There’s also some pretty good overviews to help us with GitHub Action pipeline vulnerabilities (Singh, 2024)
Risk Assessment Matrix
The following table uses the NCSC CAF outcome assessments outcomes to evaluate current security.
- Not Achieved: Significant security gaps, immediate attention required
- Partially Achieved: Some controls in place but issues that need addressing
- Achieved: Security effectively implemented and maintained
Figure 5: Risk Assessment Table
Where endpoints are assessed as Achieved this is primarily through the use of 2 Factor Authentication to access AWS and GitHub.
AWS also have their own security review tooling which looks at the underlying infrastructure.
Figure 6: AWS Security Review - clearly highlights PostgreSQL open port risk
At the database level, while there are vulnerabilities they are at such a low possibility of being exploited that it’s not worth worrying about.
Figure 7: PostgreSQL vulnerabilities
Very low EPSS scores indicate that these exploits are unlikely to be effectively executed in the wild (FIRST — Forum of Incident Response and Security Teams, 2025)
It’s often security misconfiguration that leads to vulnerabilities (Huntress, 2025) so automated tools (e.g. AWS Security Review) can point out common issues that might lead to data compromise.

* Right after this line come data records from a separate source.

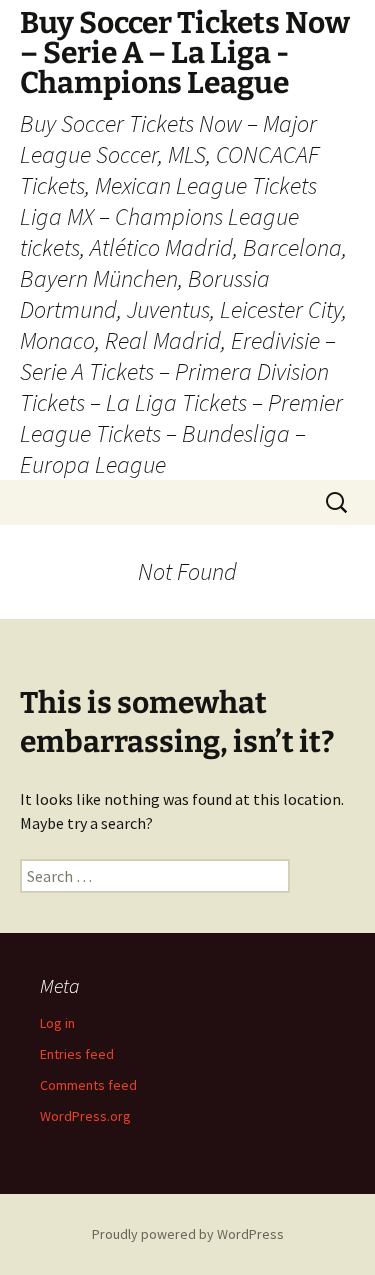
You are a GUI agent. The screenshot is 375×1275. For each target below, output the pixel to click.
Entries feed (77, 1054)
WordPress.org (85, 1116)
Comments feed (88, 1085)
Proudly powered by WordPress (188, 1234)
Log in (57, 1023)
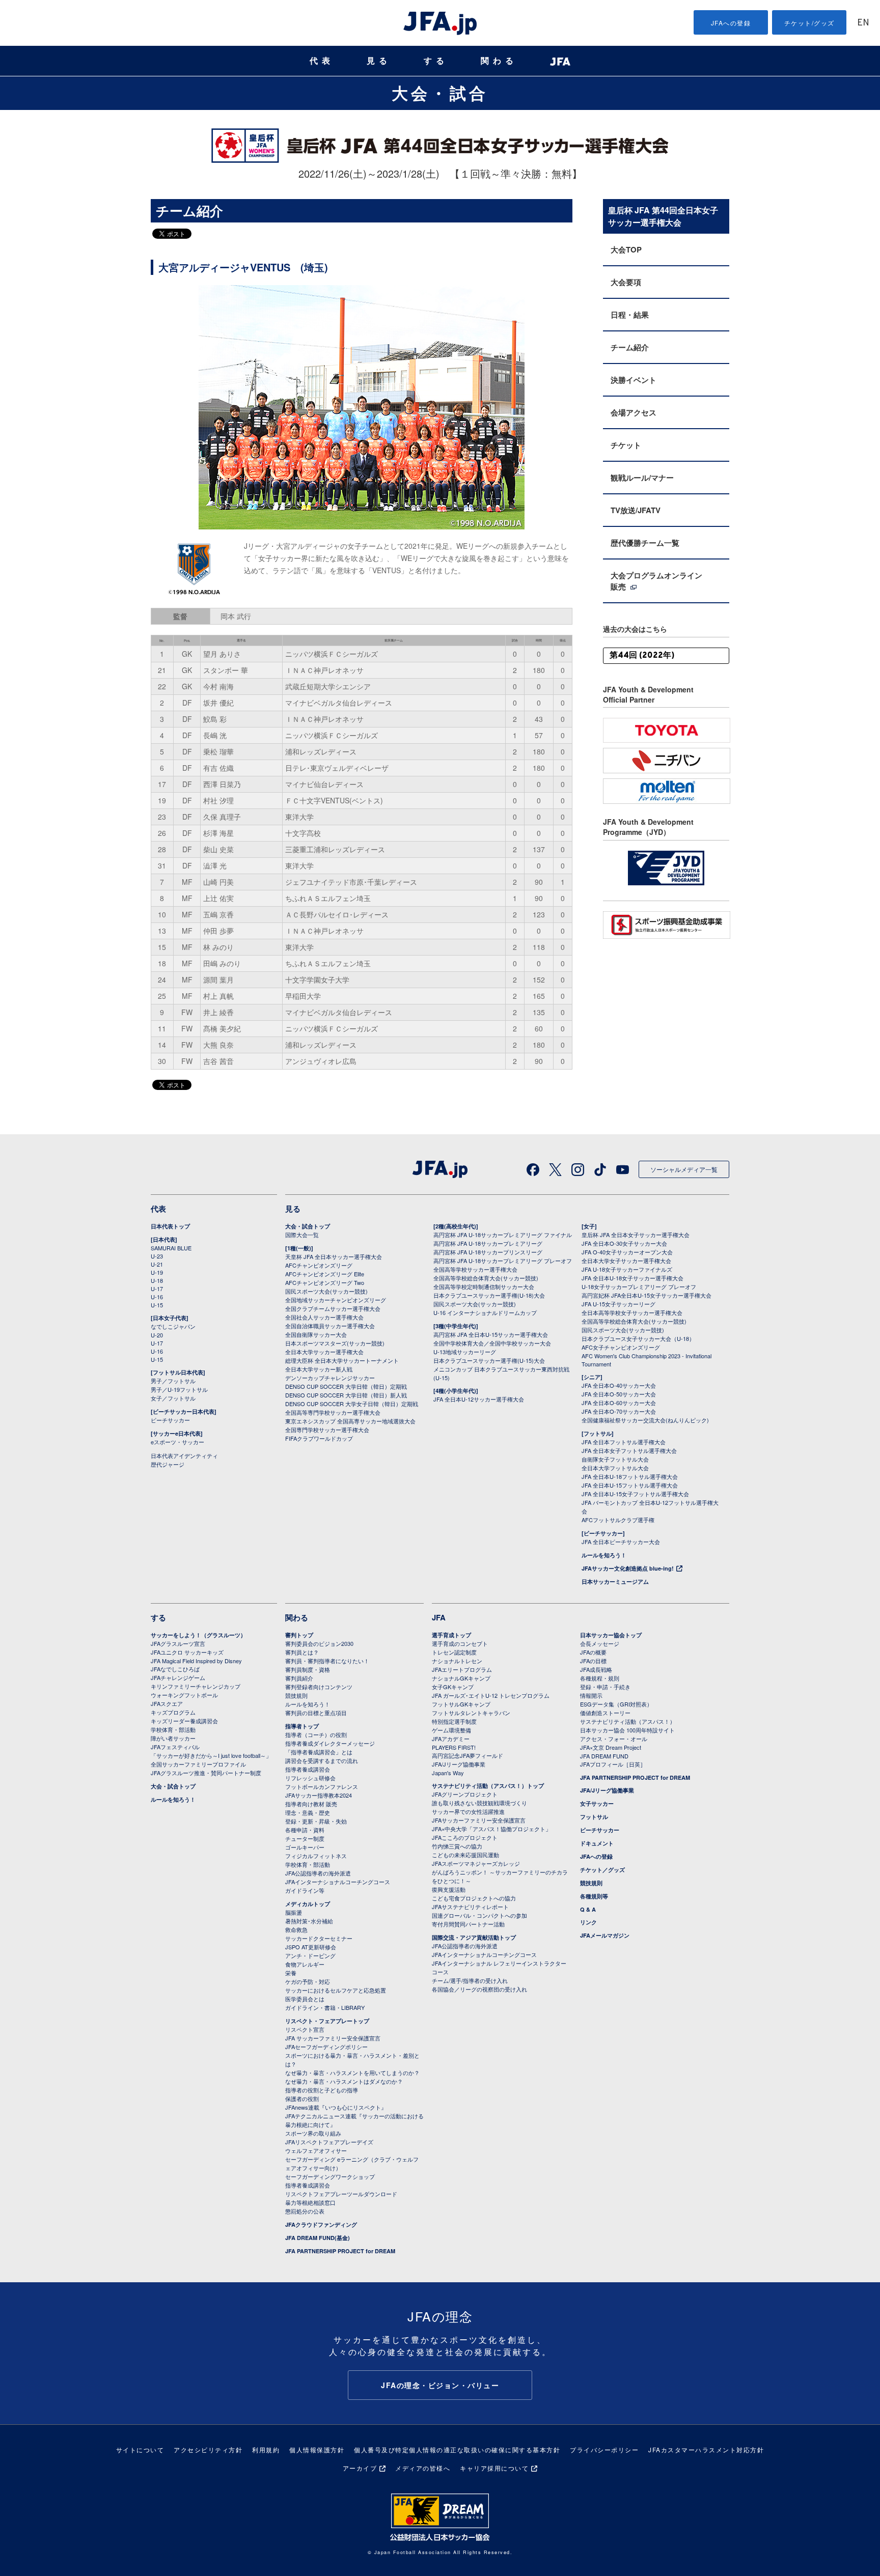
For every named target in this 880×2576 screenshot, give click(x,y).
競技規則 (296, 1695)
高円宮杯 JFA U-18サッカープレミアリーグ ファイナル (502, 1234)
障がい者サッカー (173, 1738)
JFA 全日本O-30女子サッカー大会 (624, 1243)
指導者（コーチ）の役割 (316, 1734)
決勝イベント (633, 379)
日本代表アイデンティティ (184, 1455)
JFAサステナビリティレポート (470, 1906)
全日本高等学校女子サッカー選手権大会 (632, 1312)
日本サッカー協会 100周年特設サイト (627, 1730)
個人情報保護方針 (316, 2449)
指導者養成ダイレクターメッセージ (330, 1743)
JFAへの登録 (731, 22)
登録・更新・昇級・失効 (316, 1821)
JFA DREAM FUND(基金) (317, 2238)
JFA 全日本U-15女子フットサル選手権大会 (635, 1494)
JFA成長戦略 (596, 1669)
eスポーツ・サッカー (177, 1442)
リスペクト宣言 (304, 2029)
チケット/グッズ (809, 22)
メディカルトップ (307, 1904)
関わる (499, 61)
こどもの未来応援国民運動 (465, 1855)
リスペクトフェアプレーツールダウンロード (341, 2194)
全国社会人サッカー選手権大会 (324, 1317)
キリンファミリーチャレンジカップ (195, 1686)
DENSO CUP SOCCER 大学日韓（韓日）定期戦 (346, 1386)
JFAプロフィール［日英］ (613, 1764)
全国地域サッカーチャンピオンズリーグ (335, 1300)
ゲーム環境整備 (451, 1730)
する (436, 61)
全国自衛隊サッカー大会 (316, 1334)
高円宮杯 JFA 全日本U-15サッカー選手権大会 (490, 1334)
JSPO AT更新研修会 (310, 1947)
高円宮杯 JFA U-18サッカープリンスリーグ (487, 1252)
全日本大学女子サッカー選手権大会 (626, 1260)
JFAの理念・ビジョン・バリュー (440, 2385)
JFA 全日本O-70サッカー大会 (619, 1411)
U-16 (157, 1297)
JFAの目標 (593, 1661)
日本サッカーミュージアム (615, 1581)
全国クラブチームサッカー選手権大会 (332, 1308)
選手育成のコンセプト (460, 1643)
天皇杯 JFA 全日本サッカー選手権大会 (333, 1256)
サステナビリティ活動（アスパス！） (627, 1721)
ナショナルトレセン (457, 1661)
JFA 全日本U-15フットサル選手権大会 (630, 1485)
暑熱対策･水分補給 (309, 1921)
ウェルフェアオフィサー (316, 2150)
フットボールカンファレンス (321, 1786)
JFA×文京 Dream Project (610, 1747)
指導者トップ (302, 1726)
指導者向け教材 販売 (311, 1804)
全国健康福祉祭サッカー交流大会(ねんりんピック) (645, 1420)
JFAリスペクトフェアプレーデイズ (329, 2142)
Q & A (588, 1909)
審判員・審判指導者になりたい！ (327, 1661)
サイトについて (140, 2449)
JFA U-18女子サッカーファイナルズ (627, 1269)
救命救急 (296, 1929)
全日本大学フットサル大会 (615, 1468)
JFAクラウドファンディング (321, 2224)
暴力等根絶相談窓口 (310, 2202)
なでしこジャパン (173, 1326)
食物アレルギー (304, 1964)
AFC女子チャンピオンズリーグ (621, 1347)
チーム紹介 (630, 347)
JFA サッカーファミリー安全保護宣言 (332, 2038)
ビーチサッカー (170, 1420)
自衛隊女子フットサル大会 (615, 1459)
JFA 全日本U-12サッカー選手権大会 (478, 1399)
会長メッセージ (599, 1643)
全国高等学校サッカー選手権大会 (475, 1269)
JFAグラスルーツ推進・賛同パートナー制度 (206, 1773)
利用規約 (266, 2449)
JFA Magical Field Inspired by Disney (196, 1661)
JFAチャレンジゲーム (178, 1677)
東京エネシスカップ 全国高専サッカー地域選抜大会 (350, 1421)
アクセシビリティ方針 (208, 2449)
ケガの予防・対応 (307, 1981)
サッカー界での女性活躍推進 (468, 1811)
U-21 (157, 1264)
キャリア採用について (494, 2467)
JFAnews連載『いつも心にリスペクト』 (336, 2107)
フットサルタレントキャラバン (471, 1713)
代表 (322, 61)
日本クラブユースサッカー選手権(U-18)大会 (489, 1295)
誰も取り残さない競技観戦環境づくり (479, 1803)
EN (863, 23)
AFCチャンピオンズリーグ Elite (324, 1274)
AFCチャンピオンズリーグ (318, 1265)
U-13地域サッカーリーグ (464, 1352)
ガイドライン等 (304, 1890)
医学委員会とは (304, 1999)
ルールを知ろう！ (604, 1555)
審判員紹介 (299, 1678)
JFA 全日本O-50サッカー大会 (619, 1394)
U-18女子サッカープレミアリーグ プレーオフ (639, 1286)
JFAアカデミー (451, 1738)
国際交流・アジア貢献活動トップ (474, 1937)
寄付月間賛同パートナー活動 (468, 1924)
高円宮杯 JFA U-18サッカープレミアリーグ (487, 1243)
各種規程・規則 (599, 1678)
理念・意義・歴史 (307, 1812)
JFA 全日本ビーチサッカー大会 (621, 1541)
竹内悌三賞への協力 (457, 1846)
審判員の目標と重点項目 (316, 1713)
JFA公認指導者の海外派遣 (318, 1873)
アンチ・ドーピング (310, 1955)
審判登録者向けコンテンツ (318, 1687)
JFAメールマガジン (604, 1935)
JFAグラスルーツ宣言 (178, 1643)
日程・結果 (630, 314)
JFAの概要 (593, 1652)
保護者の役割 (302, 2098)
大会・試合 (440, 92)
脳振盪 (293, 1912)
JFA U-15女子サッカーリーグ (618, 1304)
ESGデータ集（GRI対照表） (616, 1704)
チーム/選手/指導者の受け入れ (470, 1980)
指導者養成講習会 (307, 1769)
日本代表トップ (170, 1226)
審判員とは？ (302, 1652)
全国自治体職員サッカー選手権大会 (330, 1326)
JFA (439, 1617)
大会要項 (626, 282)
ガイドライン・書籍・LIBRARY (325, 2007)
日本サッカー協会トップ (611, 1635)
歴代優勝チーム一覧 (645, 542)
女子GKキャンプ (453, 1687)
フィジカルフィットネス (316, 1856)
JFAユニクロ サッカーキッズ (187, 1652)
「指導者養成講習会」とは (318, 1752)
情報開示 (591, 1695)
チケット (626, 445)
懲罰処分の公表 (304, 2211)
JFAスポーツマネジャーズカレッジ (476, 1863)
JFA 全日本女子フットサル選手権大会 (629, 1450)
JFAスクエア (167, 1703)
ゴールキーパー (304, 1847)
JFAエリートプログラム (462, 1669)
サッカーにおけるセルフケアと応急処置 (335, 1990)
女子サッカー (597, 1803)
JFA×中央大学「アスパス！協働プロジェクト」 (491, 1829)
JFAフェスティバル (175, 1747)
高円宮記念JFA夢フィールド (467, 1755)
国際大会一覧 (302, 1234)
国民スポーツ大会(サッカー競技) (326, 1291)
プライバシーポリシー (604, 2449)
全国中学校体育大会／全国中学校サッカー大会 (492, 1343)
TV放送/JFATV (636, 510)
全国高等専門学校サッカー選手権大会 (332, 1412)
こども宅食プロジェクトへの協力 (474, 1898)
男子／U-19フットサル (179, 1389)
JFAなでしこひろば (175, 1669)
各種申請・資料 (304, 1830)
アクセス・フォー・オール (613, 1738)
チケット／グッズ (602, 1869)
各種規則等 (594, 1896)
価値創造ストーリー (605, 1713)
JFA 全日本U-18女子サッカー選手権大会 (632, 1278)
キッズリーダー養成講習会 (184, 1721)
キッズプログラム (173, 1712)
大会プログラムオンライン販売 (656, 581)
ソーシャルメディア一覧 (684, 1169)
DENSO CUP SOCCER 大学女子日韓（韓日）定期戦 (351, 1403)
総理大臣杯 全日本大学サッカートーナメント (342, 1360)
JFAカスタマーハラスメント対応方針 (706, 2449)
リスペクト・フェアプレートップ (327, 2021)
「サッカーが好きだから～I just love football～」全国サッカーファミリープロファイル (211, 1759)
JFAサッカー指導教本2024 (318, 1795)
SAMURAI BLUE (171, 1248)
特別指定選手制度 (454, 1721)
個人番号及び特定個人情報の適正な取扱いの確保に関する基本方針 (457, 2449)
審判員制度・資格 (307, 1669)
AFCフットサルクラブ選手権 (618, 1520)
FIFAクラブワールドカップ (319, 1438)
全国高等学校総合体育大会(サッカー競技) (485, 1278)
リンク (588, 1922)
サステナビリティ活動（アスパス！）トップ (488, 1785)
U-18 (157, 1280)
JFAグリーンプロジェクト (465, 1794)
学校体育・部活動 (173, 1729)
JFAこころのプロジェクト (465, 1837)
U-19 (157, 1272)
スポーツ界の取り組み (313, 2133)
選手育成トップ (451, 1635)
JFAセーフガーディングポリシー (326, 2046)
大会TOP (626, 249)
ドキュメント (597, 1843)
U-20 (157, 1335)
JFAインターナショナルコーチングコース (337, 1882)
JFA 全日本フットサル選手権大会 (624, 1442)
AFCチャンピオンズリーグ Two (324, 1282)
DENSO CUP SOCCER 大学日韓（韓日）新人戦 (346, 1395)
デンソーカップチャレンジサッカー (330, 1378)
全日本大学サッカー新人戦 (318, 1369)
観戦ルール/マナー (642, 477)
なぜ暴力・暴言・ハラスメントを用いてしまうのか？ (352, 2072)
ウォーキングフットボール (184, 1695)
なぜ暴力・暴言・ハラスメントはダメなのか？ (344, 2081)
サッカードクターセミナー (318, 1938)
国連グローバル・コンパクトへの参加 (479, 1915)
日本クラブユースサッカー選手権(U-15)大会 (489, 1360)
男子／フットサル (173, 1381)
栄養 (290, 1973)
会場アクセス (633, 412)
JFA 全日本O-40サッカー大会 (619, 1385)
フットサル (594, 1817)
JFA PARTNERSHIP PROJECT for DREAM (340, 2251)
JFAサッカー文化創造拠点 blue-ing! (628, 1568)
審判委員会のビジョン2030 (319, 1643)
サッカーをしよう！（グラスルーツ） (198, 1635)
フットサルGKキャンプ (461, 1704)
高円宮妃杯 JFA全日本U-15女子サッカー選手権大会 (646, 1295)
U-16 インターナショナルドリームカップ (485, 1312)
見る (379, 61)
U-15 (157, 1305)
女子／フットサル (173, 1398)
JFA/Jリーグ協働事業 (458, 1764)
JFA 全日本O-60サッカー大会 (619, 1402)
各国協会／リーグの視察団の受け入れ (479, 1989)
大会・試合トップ (307, 1226)
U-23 (157, 1256)
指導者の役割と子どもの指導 (321, 2090)
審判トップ (299, 1635)
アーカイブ (360, 2467)
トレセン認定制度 (454, 1652)
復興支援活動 (448, 1889)
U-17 (157, 1288)
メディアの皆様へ (422, 2467)
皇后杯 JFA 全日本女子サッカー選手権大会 (636, 1234)
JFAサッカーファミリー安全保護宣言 (479, 1820)
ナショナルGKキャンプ (461, 1678)
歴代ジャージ (167, 1464)
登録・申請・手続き (605, 1687)
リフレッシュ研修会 (310, 1778)
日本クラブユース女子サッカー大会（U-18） (638, 1338)
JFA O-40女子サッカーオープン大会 (627, 1252)
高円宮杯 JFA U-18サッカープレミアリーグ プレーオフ (502, 1260)
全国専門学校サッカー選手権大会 (327, 1429)
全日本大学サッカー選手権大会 (324, 1352)
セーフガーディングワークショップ (330, 2176)
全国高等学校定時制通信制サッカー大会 (483, 1286)
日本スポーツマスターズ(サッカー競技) (334, 1343)
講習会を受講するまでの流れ (321, 1760)
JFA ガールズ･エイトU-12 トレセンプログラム (490, 1695)
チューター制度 (304, 1838)
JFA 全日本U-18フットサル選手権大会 (630, 1476)
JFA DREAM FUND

Assessing the CI/CD/GitHub pipeline as Partially Achieved is possibly harsh. Use of 2FA means that developer access, secrets management and the deployment pipeline are all very secure but it’s not just about secrets…
There might be issues within the resources deployed by Terraform, especially within their configuration, as well as the Rust code or the crates (libraries) the Lambdas are built from.
We can also make some architectural changes to mitigate issues further and address “platform risk” (www.startupillustrated.com, n.d.) which is the over-reliance on a particular platform or service for something to work.